My little Linda Lou, cute as a bug, was always dressed conservatively in tastefully fitting jeans, an AJ over-size t-shirt with a normal bra!
In their prime, which Huggy was relating to in his warped mind, Linda Lou and Pam Hardy looked about as much alike as, well, here is a male analogy; “As a cute little jockey would compare to Hulk Hogan in heat!" LOL!
With this new Jungle Pam revelation- that Huggy thinks Linda is Jungle Pam-I finally gave up. I needed to get rid of this crazy guy. I still had a line of fans waiting on me. So I passed Huggy on to my poor unsuspecting little Linda Lou. And told Huggy Bear, “Your right. It is Pam, go see her back there, buy a shirt and have her autograph it.”

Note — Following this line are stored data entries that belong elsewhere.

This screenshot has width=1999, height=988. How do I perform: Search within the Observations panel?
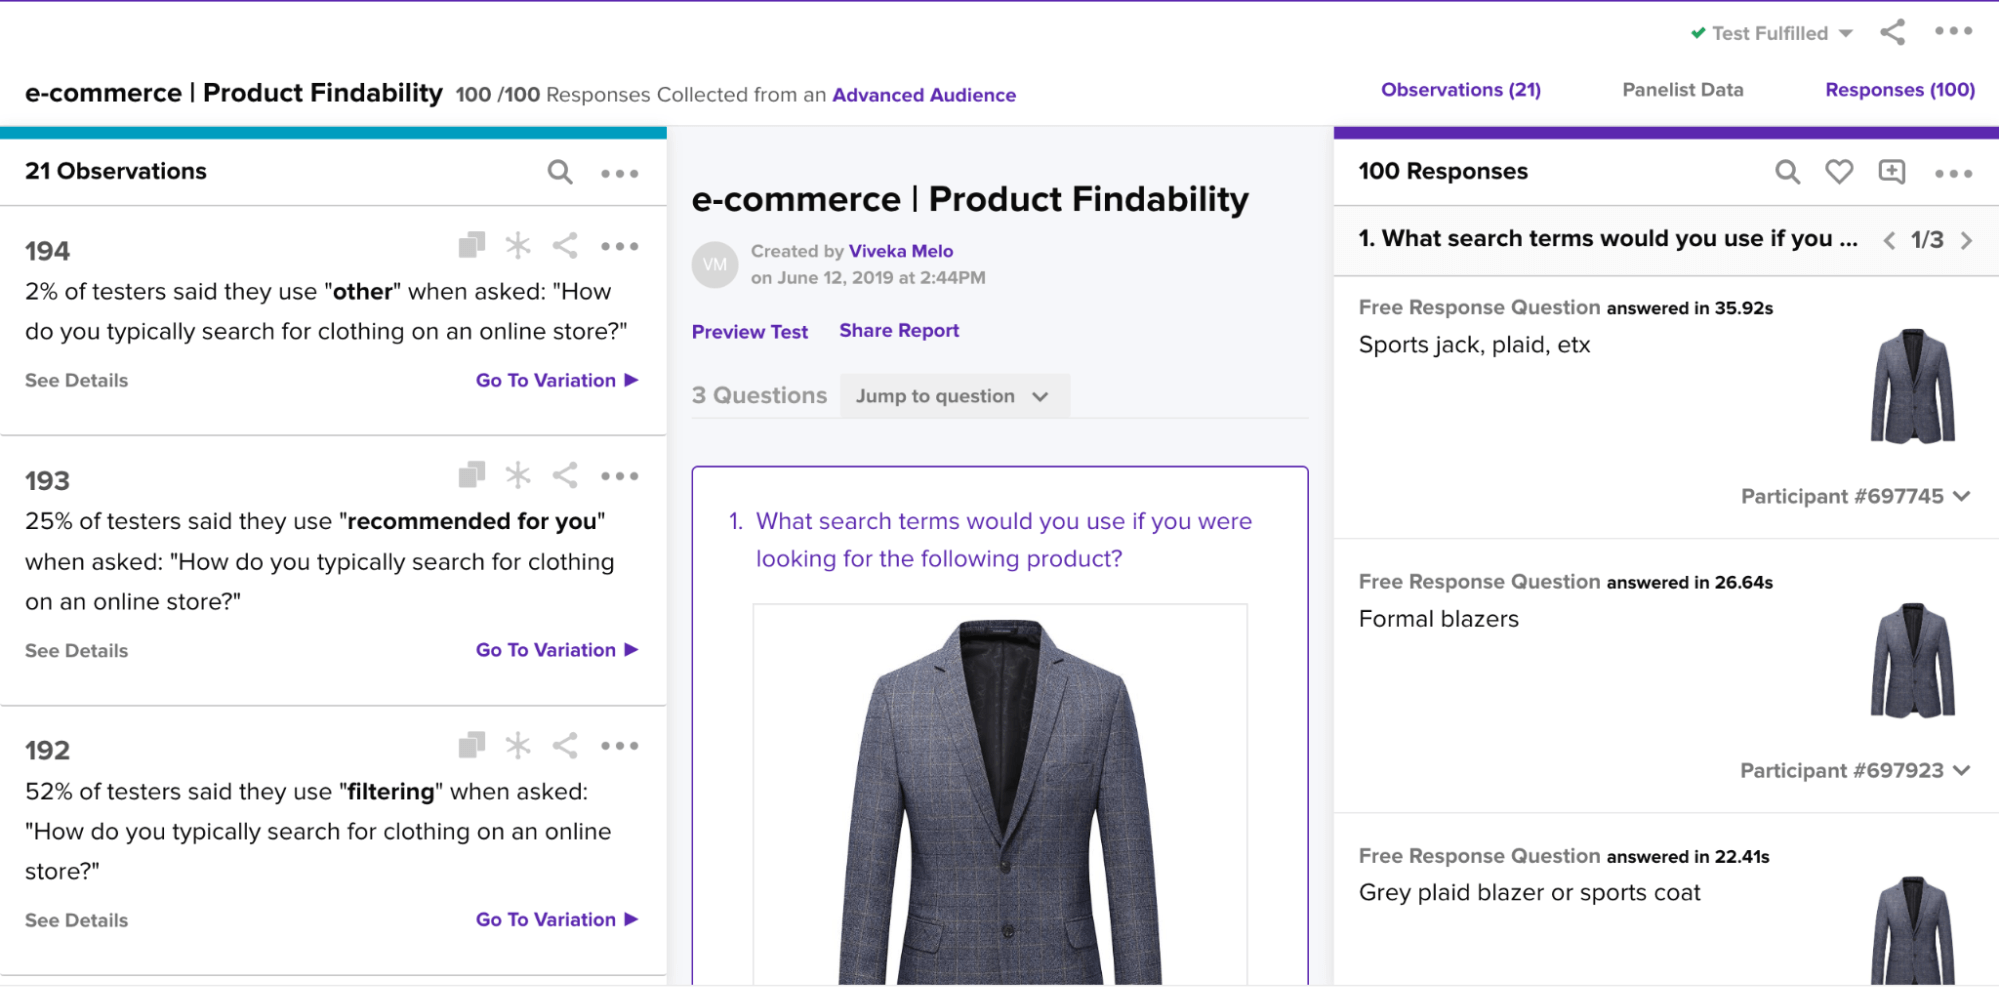coord(560,172)
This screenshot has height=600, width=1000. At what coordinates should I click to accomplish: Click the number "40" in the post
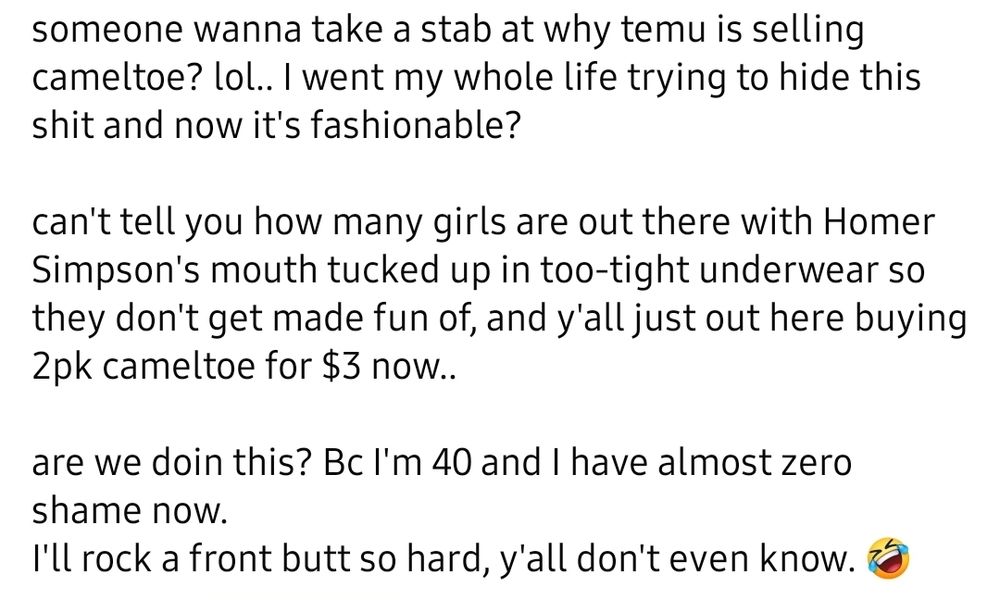pyautogui.click(x=452, y=463)
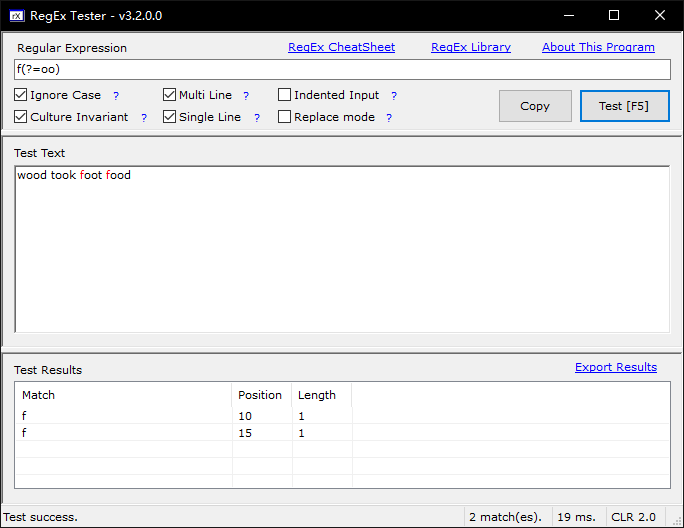Click the Export Results link
684x528 pixels.
pyautogui.click(x=615, y=367)
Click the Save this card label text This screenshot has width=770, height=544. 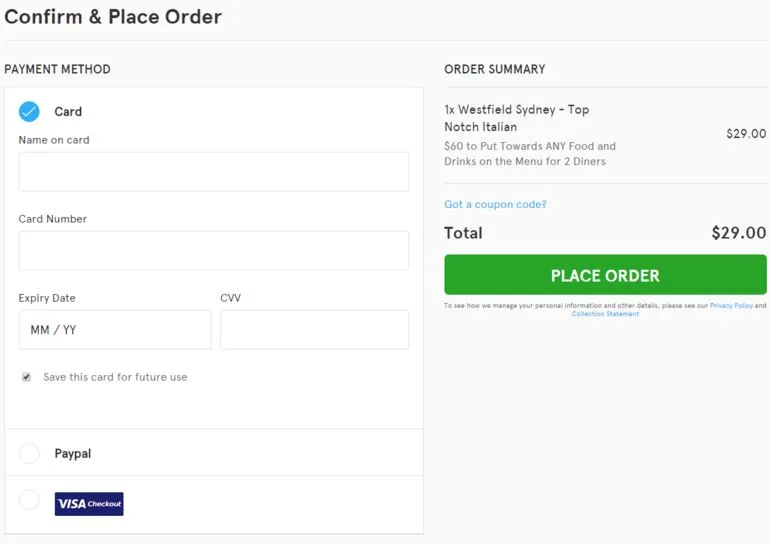click(x=115, y=377)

Huggy goes around to the back of the trailer and waited his turn, then talked to Linda for quite some time. I go back to signing autographs for more fans, but keeping a sharp eye on Huggy back there with my wife. Finally, he does buy a shirt and Linda does sign it and then Huggy takes his treasured shirt and hero card and disappears into the crowd. I never saw him again. Thank the Lord and Linda.
To this day-I don’t know the conversation that transpired between Huggy and Linda Lou. What ever she said-seemed to pacify him.
Linda always has a way of dealing with situations like that. But she is smarter than me. That and pure lust is why I married her! LOL!
Later I asked Linda how she signed his shirt. She said, “Love From Jungle Linda”. LOL!!
Even today, the Jungle Jim and Animal Jim name still gets people confused. I still have customers write me checks that are made out to Jungle Jim and sometimes I even get introduced as Jungle Jim. Anytime I appear somewhere, a fan or two will call me Jungle Jim.
It just tells me just how popular Jungle Jim was and still is. His memory and legend will live on forever. I guess I have involuntarily become part of the care taking of Jungle Jim’s legend!